宗教と分派 (信仰雑話 昭和二十四年一月二十五日)

 宗教には種々の派がある。例へばキリスト教に於てもカトリック、プロテスタント等を重なるものとし、新旧種々の派がある。仏教に於ても、日本だけでさへ真宗、浄土、天台、真言、禅、日蓮等を重なるものとし、その一派が各派に分れてをり、現在五十八派に分れてゐる。神道に於ても神社神道を別とし、教派神道に於ては大社、御獄、扶桑、禊、天理、金光等を重なるものとし、十三派あるにみても明かである。

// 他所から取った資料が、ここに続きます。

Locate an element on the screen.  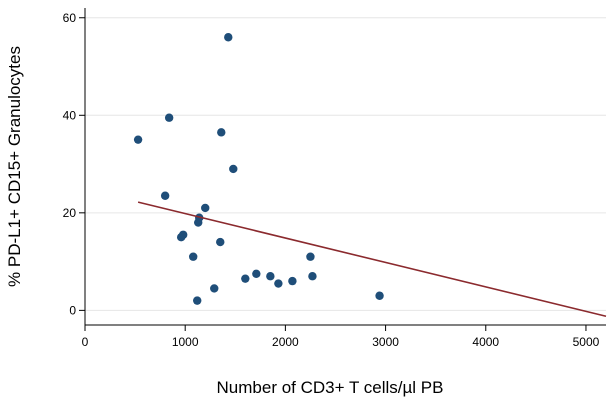
y-tick-label: 0 is located at coordinates (72, 310).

以上のように何派にも分離するという事は理屈に合わないと思うが、私は斯う観るのである。即ちその原因は教典にあるのではないか、というのは聖書にしても仏典にしても甚だ矛盾難解な点が多く、その解釈に当っては人により区々(マチマチ)の見解に分れるので、勢い種々の分派が出来たのであろう。尤も教派神道はキリス教、仏教の如く大教祖がなく、古事記、日本書紀等の古典を基本としたり、神憑的教義や、教祖の教等によって成ったものである。以上の如く根本は同じ宗教であり乍ら、各派に分離する結果、ともすれば争ひなどを生じ勝ちになるので、宗教本来の使命たる人類愛的教化に悪影響を及ぼす事は勿論で遺憾の至りである。全く其原因が前述の如く教典の難解なるが為である事は議論の余地はない。尤も難解である所に、反って有難味があるという理屈も成立たない事もないが、遍(アマネ)く人類を救うべき意味から言えば、万人の最も理解し易くするのが本当ではないかと思うのである。

以上の如くであるから私は出来るだけ難解を避け、何人にも理解出来得るよう、新しい形式の下に教の道を説かんとするのである。

尚私は漸次政治、経済、教育、芸術等の方面に渉っても、宗教を通じての新解釈を発表するつもりである。